INSTRUCTIONS FOR THE TASK
Write out the records again, replacing "GUI agent" with "screen assistant" everywhere and leaving everything else unchanged. Omit the pictures from your answer.

Stored entries

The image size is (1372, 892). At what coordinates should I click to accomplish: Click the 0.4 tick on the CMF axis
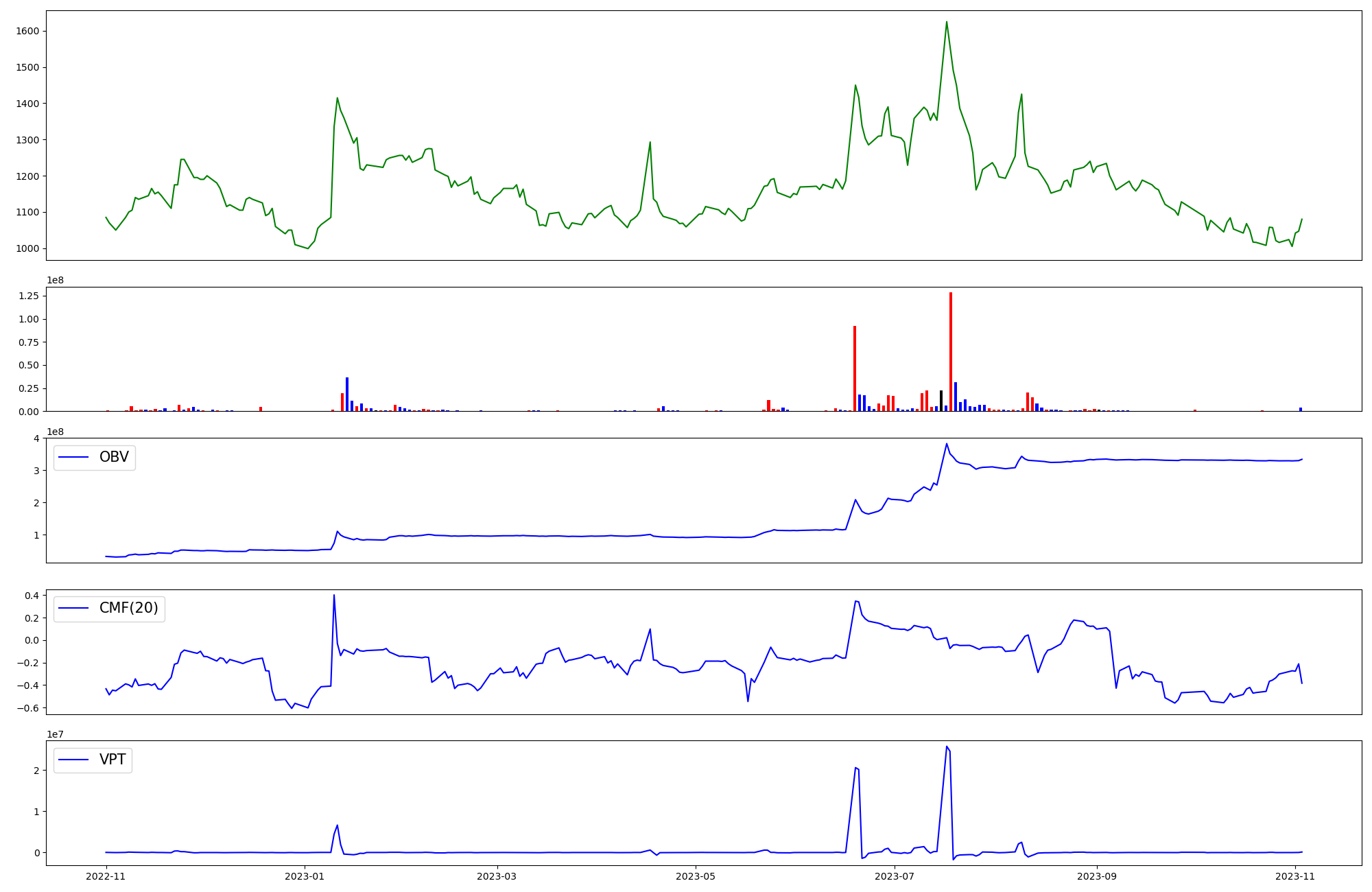pyautogui.click(x=32, y=596)
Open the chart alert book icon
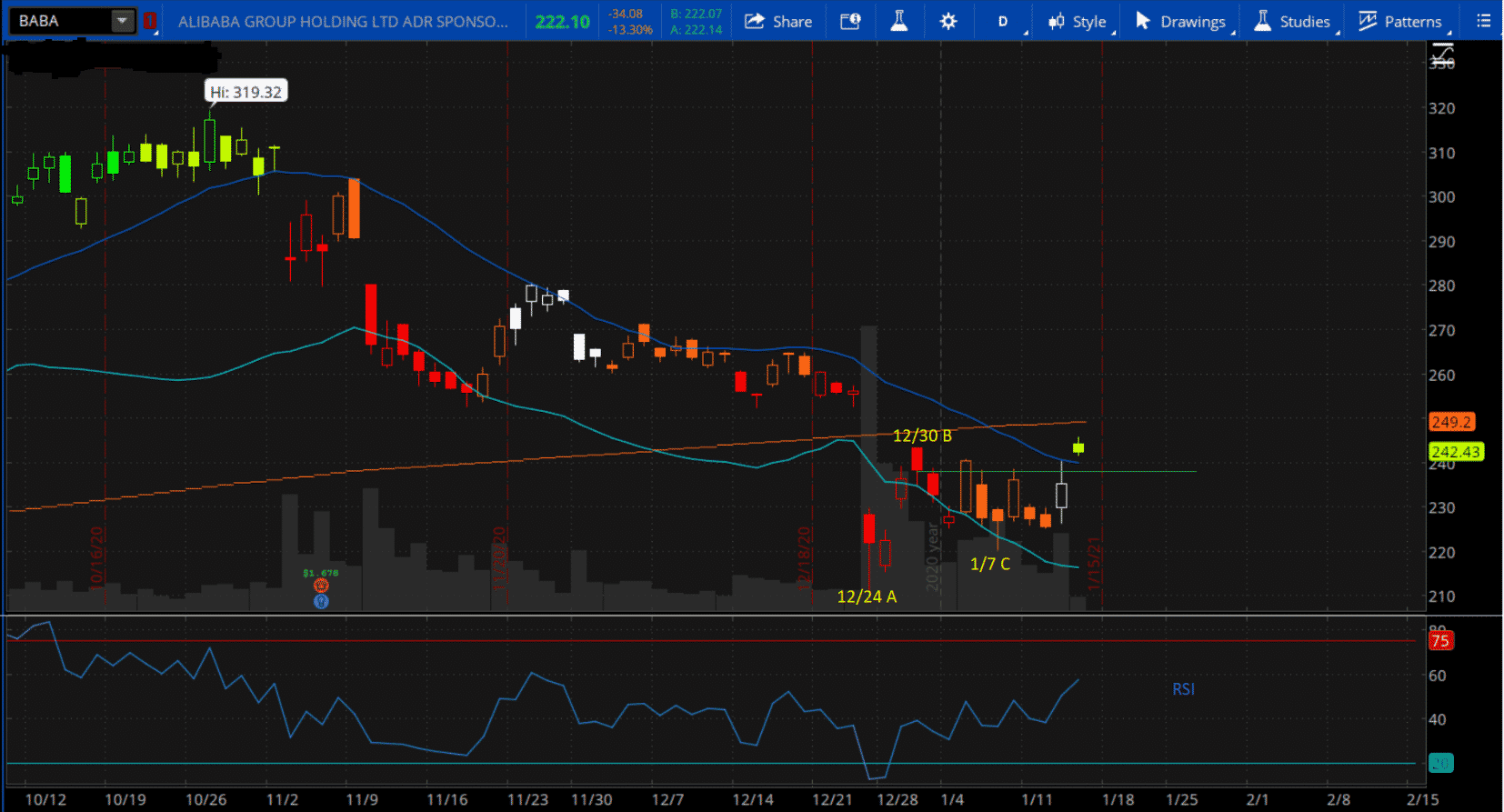This screenshot has width=1504, height=812. tap(850, 21)
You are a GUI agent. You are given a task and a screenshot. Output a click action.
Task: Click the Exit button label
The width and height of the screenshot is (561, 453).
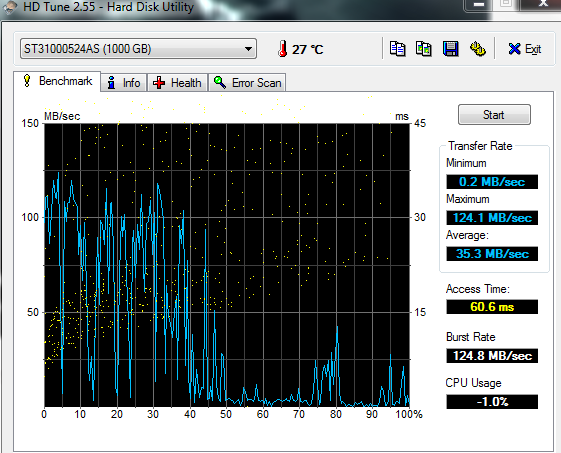[x=533, y=49]
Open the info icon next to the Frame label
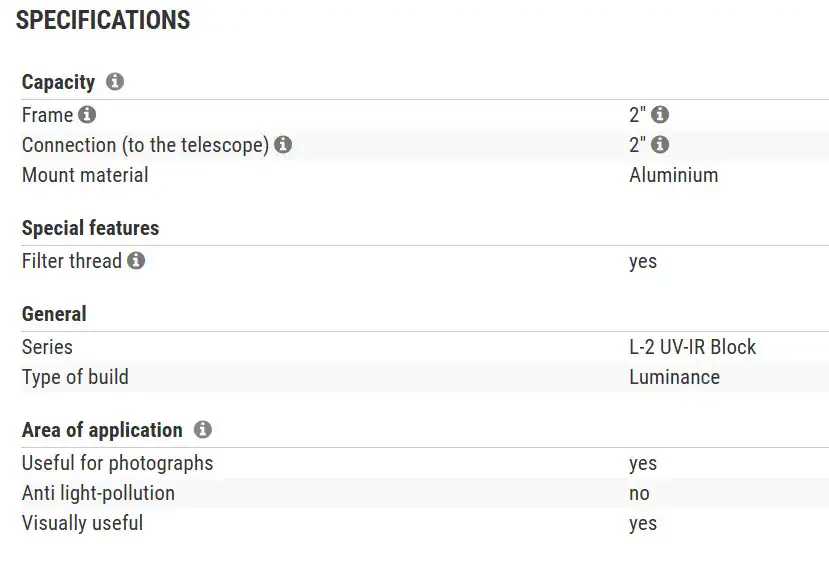 click(87, 114)
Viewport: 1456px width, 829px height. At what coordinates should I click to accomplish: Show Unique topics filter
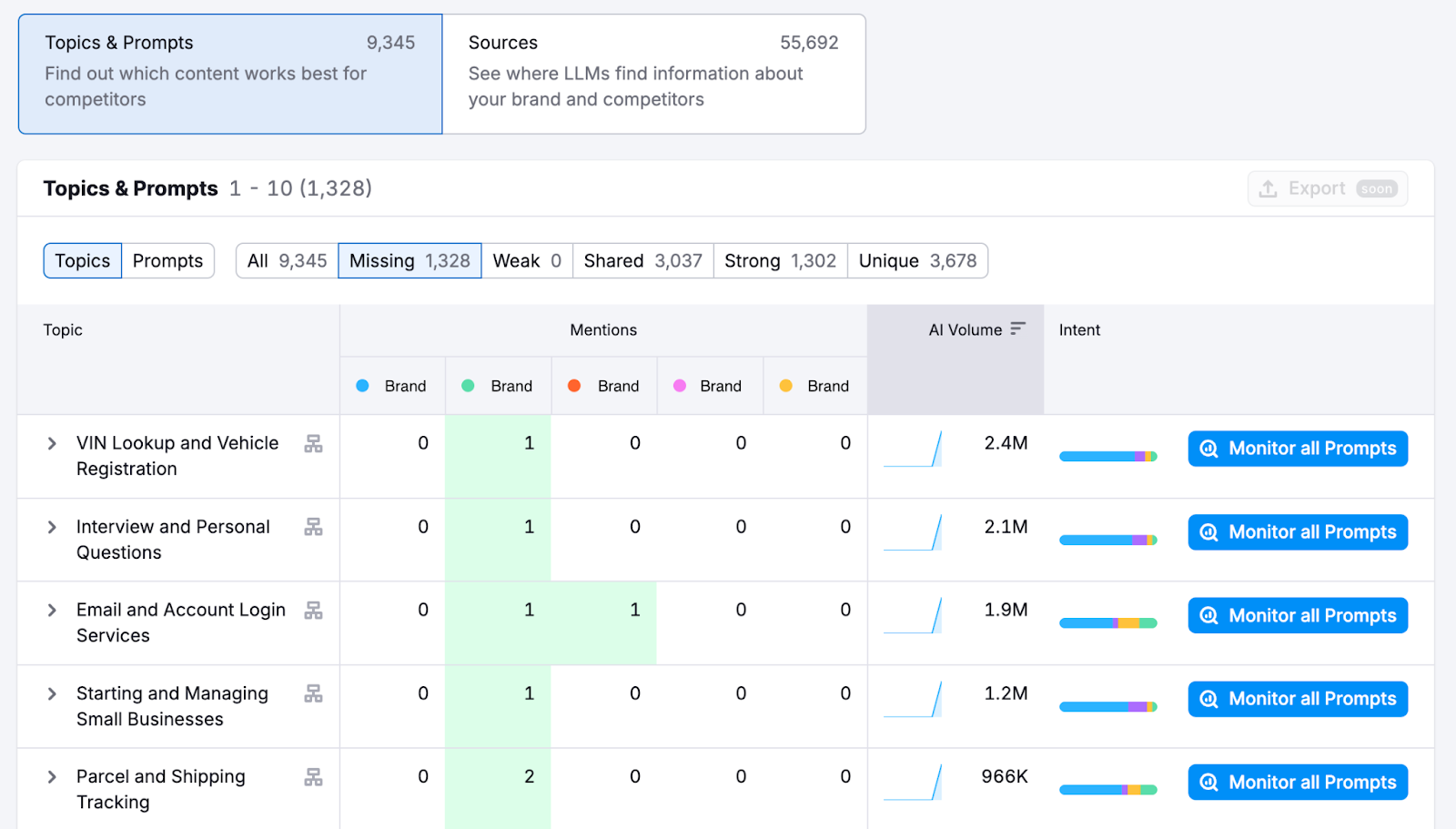[x=917, y=261]
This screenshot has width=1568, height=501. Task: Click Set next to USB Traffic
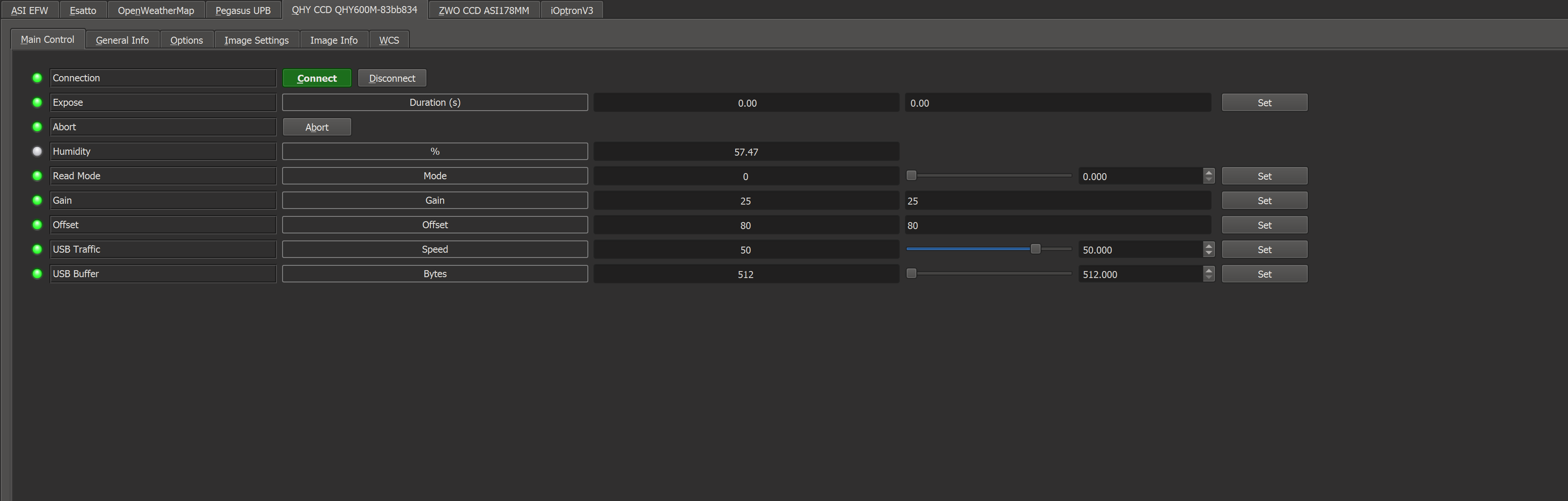[x=1264, y=249]

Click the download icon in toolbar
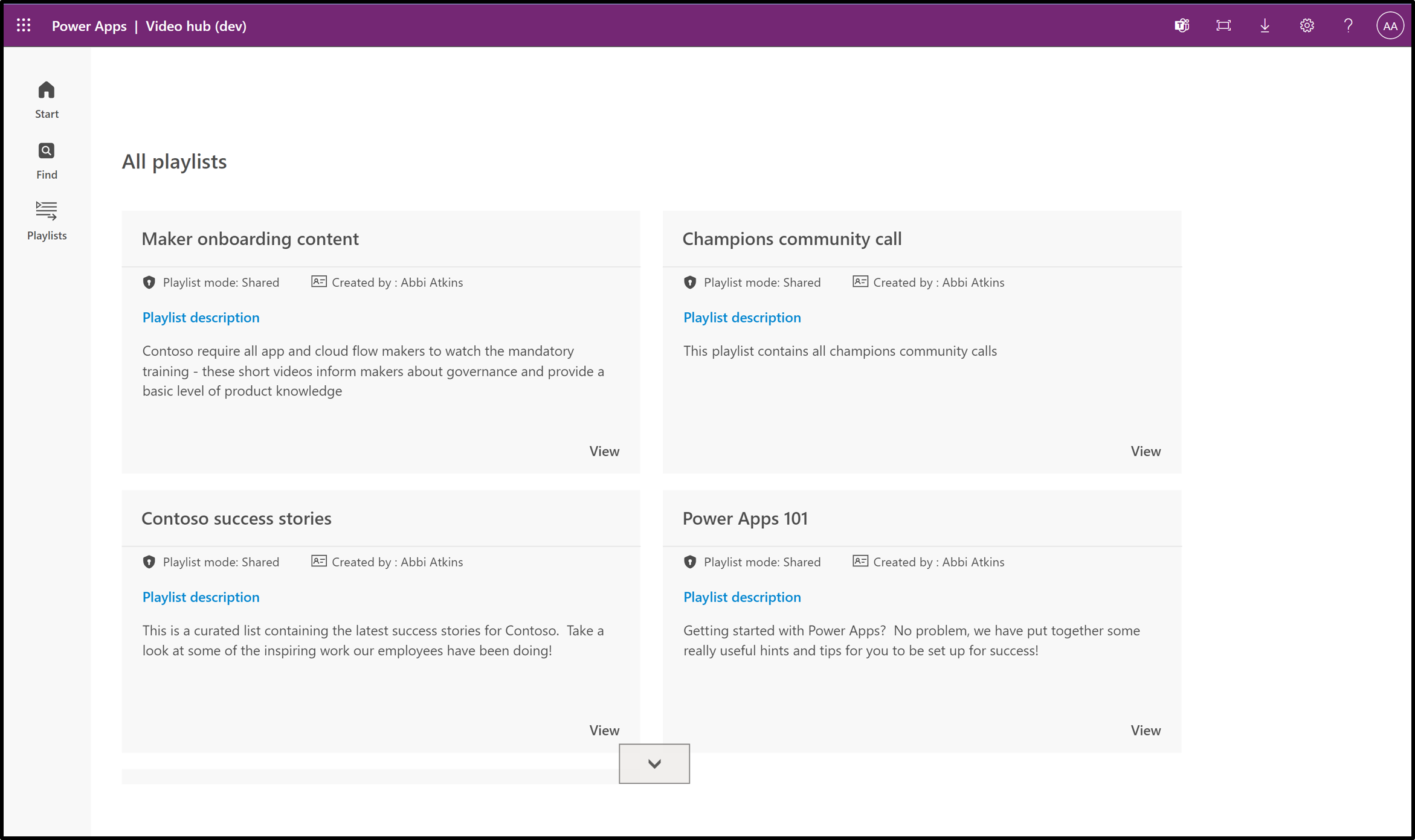(1264, 26)
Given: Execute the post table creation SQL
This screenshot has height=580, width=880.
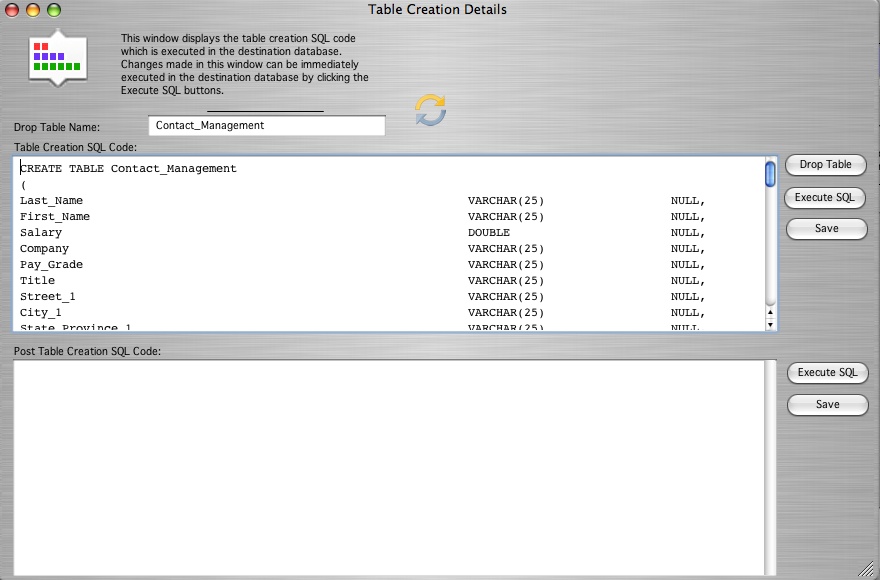Looking at the screenshot, I should [x=827, y=373].
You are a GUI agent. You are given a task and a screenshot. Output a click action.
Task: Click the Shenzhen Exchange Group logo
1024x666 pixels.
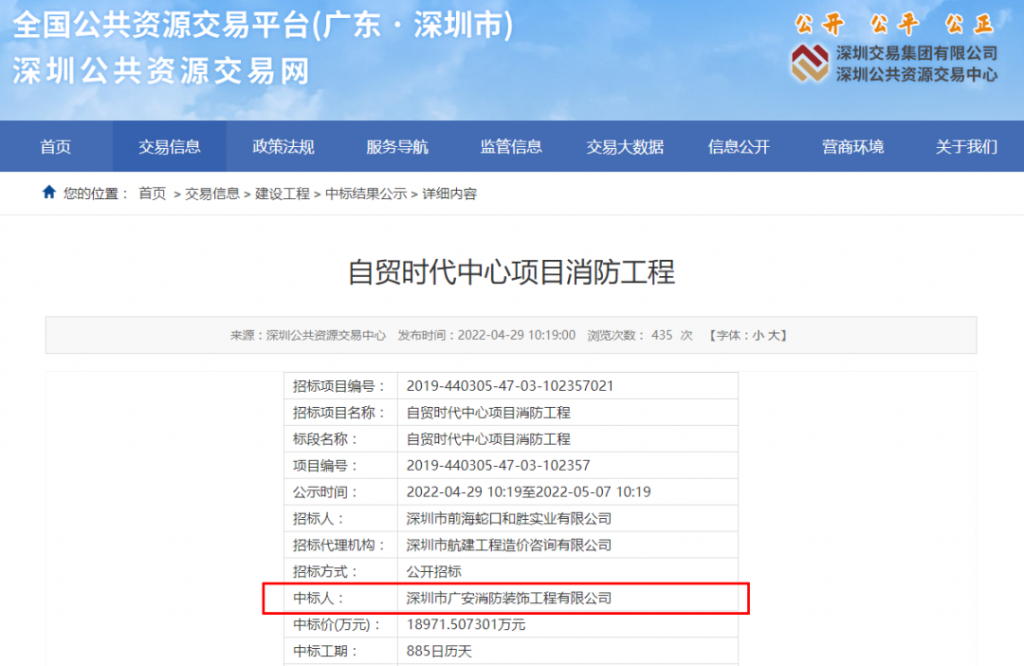point(809,63)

SOLUTION FOR THIS EXERCISE
The image size is (1372, 892). At what coordinates should I click to accomplish: Click the 0.4 tick on the CMF axis
pyautogui.click(x=32, y=596)
Open the chart alert book icon
This screenshot has width=1504, height=812. tap(850, 21)
You are a screen assistant. You are given a task and a screenshot. Output a click action.
Task: Click the Exit button label
The width and height of the screenshot is (561, 453).
[x=533, y=49]
Open the info icon next to the Frame label
 click(87, 114)
Viewport: 1456px width, 829px height. At what coordinates should I click to accomplish: Show Unique topics filter
[x=917, y=261]
This screenshot has width=1568, height=501. Task: Click Set next to USB Traffic
[x=1264, y=249]

Click the download icon in toolbar
(1264, 26)
Given: Execute the post table creation SQL
This screenshot has height=580, width=880.
Looking at the screenshot, I should [x=827, y=373].
You are a screen assistant. You are given a task and a screenshot. Output a click action.
Task: Click the Shenzhen Exchange Group logo
1024x666 pixels.
point(809,63)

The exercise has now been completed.